> [What you have to do]: State the number of lines in the records beneath that hold the word "computer", and add nothing.

(Stored data)
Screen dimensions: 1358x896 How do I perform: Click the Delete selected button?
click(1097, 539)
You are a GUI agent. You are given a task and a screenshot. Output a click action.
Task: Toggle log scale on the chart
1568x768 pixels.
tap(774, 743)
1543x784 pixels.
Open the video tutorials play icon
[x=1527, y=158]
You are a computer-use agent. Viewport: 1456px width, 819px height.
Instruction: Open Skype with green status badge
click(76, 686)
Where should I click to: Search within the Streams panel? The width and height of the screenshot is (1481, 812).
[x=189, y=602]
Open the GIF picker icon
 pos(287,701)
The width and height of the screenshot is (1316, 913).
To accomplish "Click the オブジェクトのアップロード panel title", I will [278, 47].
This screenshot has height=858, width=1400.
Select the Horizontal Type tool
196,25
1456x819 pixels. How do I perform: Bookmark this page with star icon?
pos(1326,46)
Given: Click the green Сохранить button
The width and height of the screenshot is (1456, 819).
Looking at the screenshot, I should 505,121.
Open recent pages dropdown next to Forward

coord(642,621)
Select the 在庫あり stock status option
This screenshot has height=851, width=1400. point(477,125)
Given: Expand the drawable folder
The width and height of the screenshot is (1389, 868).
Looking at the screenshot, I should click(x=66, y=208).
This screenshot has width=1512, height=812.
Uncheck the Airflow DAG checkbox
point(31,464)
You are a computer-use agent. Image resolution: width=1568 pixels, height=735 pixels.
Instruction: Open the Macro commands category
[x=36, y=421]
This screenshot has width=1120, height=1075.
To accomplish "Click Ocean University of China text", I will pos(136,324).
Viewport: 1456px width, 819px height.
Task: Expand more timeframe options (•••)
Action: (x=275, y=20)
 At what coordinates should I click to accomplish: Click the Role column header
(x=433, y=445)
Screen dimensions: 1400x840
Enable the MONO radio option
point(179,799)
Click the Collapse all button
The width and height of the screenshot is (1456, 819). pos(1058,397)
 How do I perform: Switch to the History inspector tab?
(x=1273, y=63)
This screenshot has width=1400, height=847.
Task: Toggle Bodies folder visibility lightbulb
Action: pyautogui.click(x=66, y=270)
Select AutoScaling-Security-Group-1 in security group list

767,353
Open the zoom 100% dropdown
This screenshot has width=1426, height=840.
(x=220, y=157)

> [Written answer]: 2